### Data extracted from a collection:
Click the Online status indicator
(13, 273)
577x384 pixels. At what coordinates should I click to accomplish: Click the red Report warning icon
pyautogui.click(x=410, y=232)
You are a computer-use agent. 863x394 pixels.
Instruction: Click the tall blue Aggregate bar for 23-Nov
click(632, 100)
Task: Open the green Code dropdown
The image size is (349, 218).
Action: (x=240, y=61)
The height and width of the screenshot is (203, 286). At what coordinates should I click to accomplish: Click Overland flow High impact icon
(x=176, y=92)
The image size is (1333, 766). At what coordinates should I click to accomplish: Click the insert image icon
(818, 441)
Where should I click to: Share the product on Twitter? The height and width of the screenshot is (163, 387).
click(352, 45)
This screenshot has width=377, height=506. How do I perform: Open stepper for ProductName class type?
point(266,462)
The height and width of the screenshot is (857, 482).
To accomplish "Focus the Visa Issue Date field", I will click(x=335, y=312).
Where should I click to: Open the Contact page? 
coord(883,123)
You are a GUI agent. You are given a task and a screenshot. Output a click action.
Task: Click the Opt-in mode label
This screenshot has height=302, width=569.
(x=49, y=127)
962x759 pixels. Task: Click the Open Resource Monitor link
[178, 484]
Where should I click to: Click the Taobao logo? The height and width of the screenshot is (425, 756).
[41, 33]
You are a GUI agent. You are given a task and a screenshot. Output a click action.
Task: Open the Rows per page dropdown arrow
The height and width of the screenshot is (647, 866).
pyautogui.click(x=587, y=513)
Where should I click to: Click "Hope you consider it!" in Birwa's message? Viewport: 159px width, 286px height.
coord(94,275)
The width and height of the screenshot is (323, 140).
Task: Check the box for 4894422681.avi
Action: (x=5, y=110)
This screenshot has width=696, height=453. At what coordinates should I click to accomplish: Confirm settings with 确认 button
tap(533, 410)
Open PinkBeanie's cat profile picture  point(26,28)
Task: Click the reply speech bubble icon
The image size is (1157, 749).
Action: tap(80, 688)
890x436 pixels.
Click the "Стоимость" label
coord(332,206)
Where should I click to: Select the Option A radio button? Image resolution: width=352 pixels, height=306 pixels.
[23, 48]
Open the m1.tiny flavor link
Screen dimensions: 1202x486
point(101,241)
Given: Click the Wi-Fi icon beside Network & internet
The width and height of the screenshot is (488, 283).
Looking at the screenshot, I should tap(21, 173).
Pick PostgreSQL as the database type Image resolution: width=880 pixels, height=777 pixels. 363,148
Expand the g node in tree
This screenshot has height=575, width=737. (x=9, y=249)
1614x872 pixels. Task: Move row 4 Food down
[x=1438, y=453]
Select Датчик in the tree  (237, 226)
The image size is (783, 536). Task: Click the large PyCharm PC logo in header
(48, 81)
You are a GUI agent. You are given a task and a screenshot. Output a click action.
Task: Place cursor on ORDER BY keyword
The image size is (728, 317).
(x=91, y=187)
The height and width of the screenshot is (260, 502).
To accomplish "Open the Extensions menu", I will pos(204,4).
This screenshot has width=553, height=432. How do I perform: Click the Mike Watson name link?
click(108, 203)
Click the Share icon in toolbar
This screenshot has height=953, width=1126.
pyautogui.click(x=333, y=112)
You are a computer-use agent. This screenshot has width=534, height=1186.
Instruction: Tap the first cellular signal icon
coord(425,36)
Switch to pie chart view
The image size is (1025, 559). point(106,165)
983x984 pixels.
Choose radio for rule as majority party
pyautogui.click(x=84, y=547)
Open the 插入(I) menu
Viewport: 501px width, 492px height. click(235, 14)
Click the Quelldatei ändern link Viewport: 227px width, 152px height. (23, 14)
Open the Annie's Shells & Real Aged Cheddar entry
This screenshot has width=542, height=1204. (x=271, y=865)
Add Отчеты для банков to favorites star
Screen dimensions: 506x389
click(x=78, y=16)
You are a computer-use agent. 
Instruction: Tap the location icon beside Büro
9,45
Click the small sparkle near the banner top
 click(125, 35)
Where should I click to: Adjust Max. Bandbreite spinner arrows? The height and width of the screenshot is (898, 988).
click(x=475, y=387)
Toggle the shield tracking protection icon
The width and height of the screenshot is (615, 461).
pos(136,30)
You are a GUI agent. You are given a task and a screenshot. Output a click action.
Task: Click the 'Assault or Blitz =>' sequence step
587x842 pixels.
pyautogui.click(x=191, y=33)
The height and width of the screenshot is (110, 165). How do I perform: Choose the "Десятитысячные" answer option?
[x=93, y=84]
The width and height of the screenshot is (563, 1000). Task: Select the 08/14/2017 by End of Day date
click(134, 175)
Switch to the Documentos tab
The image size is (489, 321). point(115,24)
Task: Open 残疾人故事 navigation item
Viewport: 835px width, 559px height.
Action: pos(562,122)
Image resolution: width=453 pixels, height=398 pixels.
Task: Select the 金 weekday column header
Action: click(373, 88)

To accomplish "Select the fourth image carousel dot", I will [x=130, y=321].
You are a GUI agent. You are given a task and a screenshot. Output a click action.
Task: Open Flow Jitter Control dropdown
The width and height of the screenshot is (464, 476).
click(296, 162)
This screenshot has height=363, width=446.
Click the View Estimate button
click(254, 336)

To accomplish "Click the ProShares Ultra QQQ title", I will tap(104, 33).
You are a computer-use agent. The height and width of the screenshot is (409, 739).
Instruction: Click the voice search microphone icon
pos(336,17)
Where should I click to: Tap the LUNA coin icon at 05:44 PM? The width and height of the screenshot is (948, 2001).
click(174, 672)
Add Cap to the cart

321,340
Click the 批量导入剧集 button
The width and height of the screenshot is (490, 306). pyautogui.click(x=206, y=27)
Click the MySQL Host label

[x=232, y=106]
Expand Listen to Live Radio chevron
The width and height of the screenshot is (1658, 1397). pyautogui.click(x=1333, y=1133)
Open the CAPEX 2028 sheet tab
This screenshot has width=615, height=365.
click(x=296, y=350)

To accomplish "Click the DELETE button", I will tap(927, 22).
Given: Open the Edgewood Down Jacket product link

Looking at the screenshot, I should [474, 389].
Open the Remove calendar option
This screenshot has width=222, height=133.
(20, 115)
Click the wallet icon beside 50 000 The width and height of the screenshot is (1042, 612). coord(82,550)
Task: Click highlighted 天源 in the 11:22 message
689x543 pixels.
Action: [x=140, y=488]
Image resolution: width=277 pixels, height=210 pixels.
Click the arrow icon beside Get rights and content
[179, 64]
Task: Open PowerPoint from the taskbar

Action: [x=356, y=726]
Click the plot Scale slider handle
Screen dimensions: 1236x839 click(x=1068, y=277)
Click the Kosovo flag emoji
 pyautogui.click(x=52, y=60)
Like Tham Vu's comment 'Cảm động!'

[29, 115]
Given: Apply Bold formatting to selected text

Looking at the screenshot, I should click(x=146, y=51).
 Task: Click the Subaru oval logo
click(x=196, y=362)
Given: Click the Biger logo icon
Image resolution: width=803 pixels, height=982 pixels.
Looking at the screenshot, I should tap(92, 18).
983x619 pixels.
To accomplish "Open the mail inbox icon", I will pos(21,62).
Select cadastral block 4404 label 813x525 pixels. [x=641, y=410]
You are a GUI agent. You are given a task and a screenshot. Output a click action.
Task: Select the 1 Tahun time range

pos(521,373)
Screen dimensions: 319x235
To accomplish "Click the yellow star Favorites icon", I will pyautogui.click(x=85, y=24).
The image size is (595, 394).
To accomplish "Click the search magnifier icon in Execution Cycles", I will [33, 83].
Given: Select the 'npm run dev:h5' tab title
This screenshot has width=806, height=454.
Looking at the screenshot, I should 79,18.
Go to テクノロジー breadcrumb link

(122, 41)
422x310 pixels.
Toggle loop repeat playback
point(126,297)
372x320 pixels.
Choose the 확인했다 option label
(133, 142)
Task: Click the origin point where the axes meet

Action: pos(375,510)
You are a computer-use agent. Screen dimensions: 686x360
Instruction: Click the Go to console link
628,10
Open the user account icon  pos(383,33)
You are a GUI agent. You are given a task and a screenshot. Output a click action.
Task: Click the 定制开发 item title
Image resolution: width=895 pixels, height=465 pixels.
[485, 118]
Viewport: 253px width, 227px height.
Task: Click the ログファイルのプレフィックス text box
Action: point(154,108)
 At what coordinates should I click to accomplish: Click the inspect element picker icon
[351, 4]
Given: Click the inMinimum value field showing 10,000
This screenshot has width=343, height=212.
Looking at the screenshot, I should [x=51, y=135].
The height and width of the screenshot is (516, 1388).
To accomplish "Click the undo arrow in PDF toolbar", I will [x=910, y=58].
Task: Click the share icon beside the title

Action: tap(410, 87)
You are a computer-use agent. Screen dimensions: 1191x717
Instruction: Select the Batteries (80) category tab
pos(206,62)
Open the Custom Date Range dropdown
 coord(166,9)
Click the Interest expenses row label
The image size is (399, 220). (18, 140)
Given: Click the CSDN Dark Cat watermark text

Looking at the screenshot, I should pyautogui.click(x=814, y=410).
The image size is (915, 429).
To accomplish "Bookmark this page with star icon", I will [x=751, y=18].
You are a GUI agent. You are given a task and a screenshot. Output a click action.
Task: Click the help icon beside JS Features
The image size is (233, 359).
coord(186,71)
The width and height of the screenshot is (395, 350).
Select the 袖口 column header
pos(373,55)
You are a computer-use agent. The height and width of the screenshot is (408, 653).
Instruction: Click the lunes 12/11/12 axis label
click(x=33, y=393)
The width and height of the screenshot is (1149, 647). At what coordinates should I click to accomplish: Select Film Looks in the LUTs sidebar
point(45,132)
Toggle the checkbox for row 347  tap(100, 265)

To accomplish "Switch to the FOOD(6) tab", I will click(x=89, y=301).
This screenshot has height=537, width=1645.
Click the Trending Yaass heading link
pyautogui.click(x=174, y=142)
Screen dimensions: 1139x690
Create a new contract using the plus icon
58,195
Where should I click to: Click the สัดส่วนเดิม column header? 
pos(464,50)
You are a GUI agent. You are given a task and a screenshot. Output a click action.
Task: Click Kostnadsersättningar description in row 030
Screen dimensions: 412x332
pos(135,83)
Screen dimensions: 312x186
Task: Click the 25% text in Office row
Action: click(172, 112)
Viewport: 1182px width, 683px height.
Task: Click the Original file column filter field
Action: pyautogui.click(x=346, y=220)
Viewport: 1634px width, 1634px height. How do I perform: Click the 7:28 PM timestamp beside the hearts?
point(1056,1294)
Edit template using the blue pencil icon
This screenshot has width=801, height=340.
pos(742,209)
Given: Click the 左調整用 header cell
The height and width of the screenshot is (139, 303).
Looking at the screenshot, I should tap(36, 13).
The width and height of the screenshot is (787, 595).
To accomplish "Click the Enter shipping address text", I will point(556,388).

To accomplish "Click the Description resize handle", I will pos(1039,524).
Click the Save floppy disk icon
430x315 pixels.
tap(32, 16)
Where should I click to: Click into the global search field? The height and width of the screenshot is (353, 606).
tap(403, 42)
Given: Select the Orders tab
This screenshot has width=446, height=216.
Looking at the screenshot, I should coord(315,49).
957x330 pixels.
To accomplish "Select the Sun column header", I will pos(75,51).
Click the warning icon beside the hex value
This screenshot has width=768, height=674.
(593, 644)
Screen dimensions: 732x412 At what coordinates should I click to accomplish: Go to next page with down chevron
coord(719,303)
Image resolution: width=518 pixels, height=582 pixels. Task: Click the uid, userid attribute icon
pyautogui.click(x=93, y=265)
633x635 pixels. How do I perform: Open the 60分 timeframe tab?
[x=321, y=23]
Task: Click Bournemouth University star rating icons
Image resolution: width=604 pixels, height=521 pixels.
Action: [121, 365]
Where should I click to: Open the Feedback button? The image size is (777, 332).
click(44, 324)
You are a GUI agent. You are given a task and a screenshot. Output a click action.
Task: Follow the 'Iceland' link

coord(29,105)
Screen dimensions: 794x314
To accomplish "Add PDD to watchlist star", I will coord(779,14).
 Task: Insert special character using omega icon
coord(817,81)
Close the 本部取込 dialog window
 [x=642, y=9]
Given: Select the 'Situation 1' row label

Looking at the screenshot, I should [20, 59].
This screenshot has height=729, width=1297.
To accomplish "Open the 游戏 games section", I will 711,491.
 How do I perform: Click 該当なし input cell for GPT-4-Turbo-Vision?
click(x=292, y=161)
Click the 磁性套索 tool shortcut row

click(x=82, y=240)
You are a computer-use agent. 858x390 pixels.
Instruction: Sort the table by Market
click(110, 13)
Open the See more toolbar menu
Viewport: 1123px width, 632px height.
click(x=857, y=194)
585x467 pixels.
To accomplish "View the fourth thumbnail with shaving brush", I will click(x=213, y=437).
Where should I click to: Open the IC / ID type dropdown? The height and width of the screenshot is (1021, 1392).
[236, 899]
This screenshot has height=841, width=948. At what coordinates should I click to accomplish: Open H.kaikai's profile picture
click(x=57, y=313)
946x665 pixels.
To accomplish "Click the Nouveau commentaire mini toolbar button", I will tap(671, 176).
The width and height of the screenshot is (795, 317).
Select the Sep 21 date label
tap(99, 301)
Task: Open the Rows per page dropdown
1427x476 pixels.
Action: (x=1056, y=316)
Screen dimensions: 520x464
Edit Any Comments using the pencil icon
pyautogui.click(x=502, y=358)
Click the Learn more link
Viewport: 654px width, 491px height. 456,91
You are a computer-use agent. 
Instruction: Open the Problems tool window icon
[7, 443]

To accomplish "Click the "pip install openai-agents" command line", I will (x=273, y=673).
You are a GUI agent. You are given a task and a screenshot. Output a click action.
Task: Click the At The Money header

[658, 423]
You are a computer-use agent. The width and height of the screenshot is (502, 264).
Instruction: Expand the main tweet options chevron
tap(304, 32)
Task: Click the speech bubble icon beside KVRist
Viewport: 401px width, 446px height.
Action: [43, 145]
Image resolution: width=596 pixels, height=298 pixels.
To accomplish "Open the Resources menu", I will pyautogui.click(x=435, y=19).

### Task instructions:
Lines from the records above that hold "speech" are the ones to list.

### Solution to this exercise:
Task: Click the reply speech bubble icon
Task: Click the speech bubble icon beside KVRist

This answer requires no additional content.